The bungalow I rented for us was haunted. By the ghost of the landlord’s daughter, who had taken her own life in it when she found out her husband was unfaithful. She did it with poison, and it took a long time for her to die.

Joom cheerfully told me this one night when the electricity was out due to a violent monsoon storm, and we had only candlelight.

“Have you seen her ghost?” I asked skeptically.


“I feel her brush past me all the time; and I can see her faintly in that mirror” Joom pointed to a cracked piece of glass hanging on the wall next to the bathroom door.

Just then her dog Nipoo began howling in the corner.

“She comes” Joom announced solemnly.

I could feel the hairs on the back of my neck begin to stiffen. My saliva turned ice cold as I gulped several times.

There was a crash of pots and pans from the dark kitchen. Something was running amok among the cheap tin cutlery and plastic chopsticks! Drawers banged. The kitchen tap gushed.

There was something in the kitchen, no doubt about it.

“Go say hello to your ghost” I told Joom, smiling weakly.

Her eyes were bugged out like ping pong balls. Through a rictus of whitening lips she barely replied that I was the man of the house, the one who wore the skivvies, so I should be the one to confront whatever nameless terror was making a percussion section out of the kitchenware.

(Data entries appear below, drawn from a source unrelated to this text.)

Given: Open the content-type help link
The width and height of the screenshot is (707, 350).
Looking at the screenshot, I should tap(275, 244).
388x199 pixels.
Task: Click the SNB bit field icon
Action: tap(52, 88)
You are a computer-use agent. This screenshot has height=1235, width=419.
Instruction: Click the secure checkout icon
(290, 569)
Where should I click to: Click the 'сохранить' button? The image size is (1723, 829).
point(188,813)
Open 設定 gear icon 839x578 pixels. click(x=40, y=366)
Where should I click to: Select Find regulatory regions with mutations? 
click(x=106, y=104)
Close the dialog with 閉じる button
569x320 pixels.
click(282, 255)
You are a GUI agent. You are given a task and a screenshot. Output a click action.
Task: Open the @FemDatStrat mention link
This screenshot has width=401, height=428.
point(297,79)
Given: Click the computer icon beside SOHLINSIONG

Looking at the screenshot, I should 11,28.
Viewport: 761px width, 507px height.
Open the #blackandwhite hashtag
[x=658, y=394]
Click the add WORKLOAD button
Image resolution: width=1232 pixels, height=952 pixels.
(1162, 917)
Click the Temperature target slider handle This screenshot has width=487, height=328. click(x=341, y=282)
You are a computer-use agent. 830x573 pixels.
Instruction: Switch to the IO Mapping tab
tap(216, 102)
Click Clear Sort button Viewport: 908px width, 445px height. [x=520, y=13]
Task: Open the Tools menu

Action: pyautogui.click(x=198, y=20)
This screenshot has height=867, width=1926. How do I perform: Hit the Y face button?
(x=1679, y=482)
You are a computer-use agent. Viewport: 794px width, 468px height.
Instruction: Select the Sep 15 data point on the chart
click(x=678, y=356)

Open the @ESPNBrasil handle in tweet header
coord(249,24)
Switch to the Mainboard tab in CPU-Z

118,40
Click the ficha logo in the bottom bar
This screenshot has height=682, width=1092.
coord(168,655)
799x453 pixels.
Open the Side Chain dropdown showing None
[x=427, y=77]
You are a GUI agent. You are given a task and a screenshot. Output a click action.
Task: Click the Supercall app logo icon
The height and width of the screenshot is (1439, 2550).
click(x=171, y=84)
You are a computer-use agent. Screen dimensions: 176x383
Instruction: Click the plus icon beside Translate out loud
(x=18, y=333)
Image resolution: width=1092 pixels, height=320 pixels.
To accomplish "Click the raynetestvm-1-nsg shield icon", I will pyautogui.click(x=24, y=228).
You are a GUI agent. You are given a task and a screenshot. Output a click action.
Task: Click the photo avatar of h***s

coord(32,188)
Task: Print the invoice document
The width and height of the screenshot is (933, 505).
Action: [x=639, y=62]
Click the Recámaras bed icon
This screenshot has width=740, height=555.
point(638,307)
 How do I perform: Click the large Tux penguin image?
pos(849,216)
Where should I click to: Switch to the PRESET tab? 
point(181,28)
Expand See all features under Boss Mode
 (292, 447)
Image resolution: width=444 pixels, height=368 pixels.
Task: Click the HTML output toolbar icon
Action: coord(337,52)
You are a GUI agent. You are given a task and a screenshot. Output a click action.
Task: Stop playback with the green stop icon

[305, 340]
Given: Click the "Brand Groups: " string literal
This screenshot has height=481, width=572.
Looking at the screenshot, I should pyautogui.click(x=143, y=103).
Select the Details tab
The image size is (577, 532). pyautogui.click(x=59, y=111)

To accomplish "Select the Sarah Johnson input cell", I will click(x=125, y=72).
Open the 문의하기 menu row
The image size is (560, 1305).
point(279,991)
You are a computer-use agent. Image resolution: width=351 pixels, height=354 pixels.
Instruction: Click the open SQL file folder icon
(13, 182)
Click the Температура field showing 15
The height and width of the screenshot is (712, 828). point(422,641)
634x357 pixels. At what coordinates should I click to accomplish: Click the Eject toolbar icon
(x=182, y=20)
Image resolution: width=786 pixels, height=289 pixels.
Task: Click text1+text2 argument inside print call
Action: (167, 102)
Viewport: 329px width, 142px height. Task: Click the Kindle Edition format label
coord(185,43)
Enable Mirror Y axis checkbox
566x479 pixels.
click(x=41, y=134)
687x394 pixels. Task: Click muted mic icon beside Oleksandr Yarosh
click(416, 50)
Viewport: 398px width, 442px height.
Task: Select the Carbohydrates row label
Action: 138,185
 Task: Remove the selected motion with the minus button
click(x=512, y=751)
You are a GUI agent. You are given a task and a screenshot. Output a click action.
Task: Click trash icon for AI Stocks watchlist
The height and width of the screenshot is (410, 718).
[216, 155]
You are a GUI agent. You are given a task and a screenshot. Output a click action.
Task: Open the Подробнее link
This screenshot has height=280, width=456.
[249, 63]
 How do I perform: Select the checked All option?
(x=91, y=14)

Since I was the rationalist, I had to do it.

I took a candle and tiptoed into the kitchen. A pair of red beady eyes glared malevolently at me. There was an unearthly yowl and something grabbed at my hair as it sped past to the open window behind me. I let out a yell that could be heard from Chiang Mai to Phuket City. Trying to escape the fiend I barked my shins on a low wooden stool and nearly fell into the bucket of Plaa Ra that lay festering under the sink. I caught myself just in time to twist around and peer out the open window, where a wretched macaque monkey was busily stuffing the remains of our dinner into its mouth.

When I got back to the living room Joom had retreated to her bedroom with Nipoo, and was swaying in front of a painting of The Nine Famous Monks of Thailand, imploring them to keep her safe, never mind that infidel farang boyfriend of hers.

I waited for her to finish, then calmly explained the origin of the ruckus. She hugged me violently, her scarlet fingernails digging into my shoulder blades like surgical knives.

That night as I lay in my bed I kept having the same looping memory -- of Bert Lahr as the Cowardly Lion in movie The Wizard of Oz, repeating over and over again “I do believe in spooks, I do, I do, I do!”